Segment Open

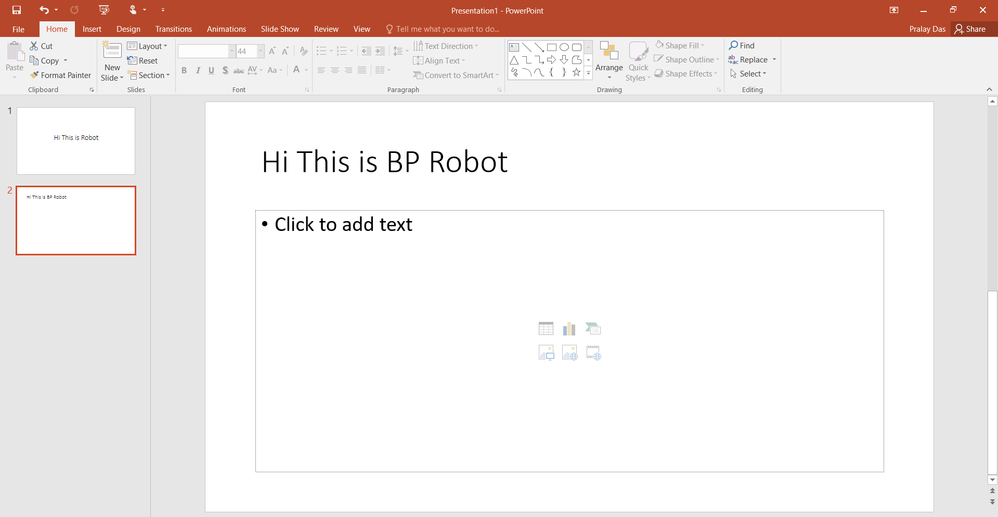Undo the last action
The height and width of the screenshot is (517, 998).
pyautogui.click(x=43, y=9)
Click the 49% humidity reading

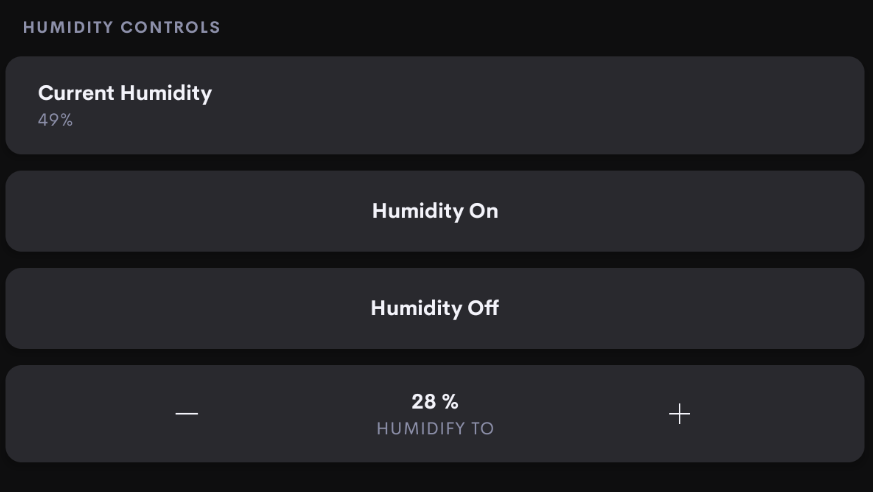coord(55,120)

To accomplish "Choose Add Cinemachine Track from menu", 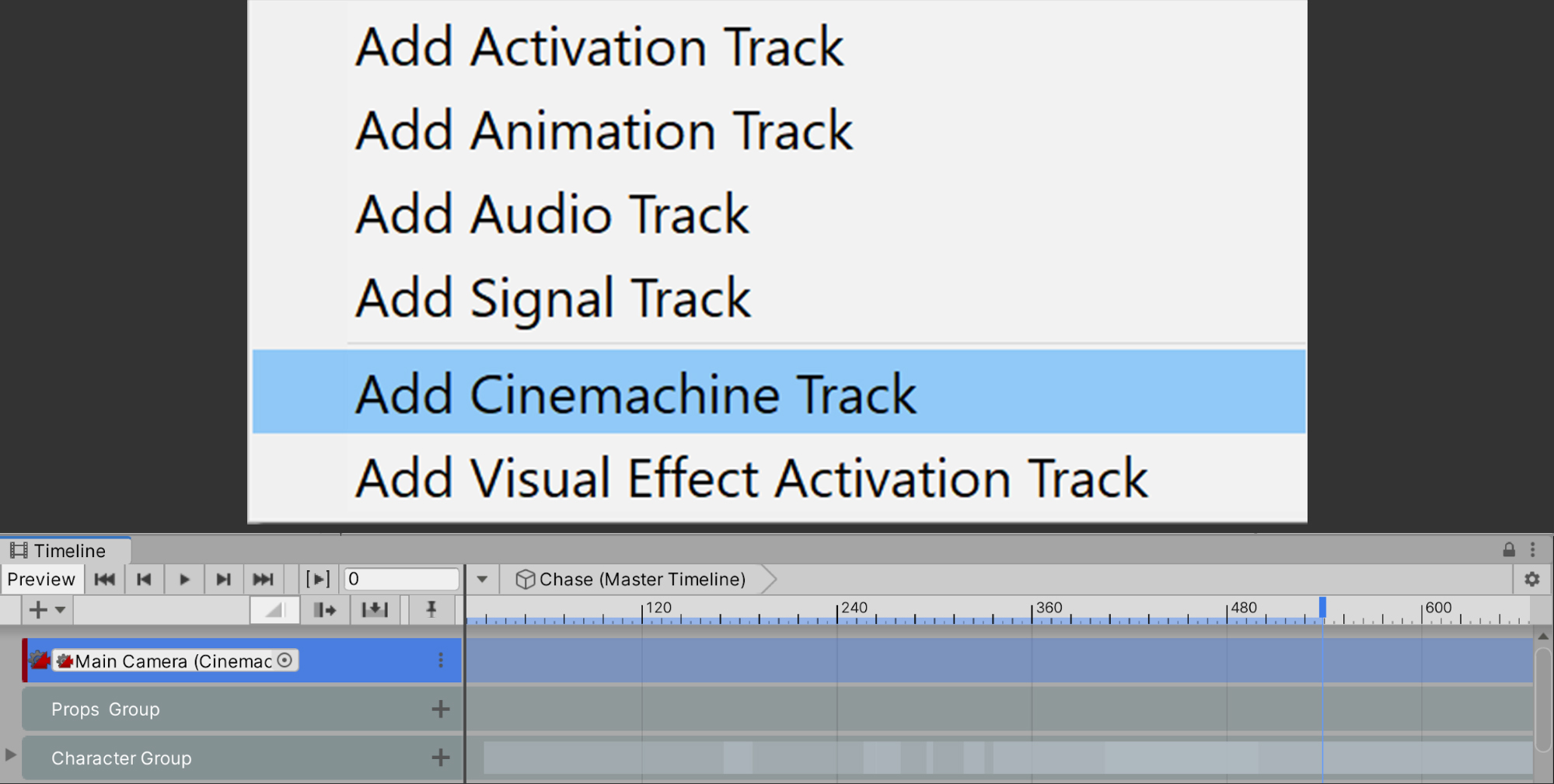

Segment Closed

Exercise brief: Write out a verbatim copy of the lines from the line that contains "Click the 49% humidity reading" through the end of the entries above; pictures are not copied.

Solution to this problem:
Click the 49% humidity reading

coord(55,120)

To accomplish "Choose Add Cinemachine Track from menu", 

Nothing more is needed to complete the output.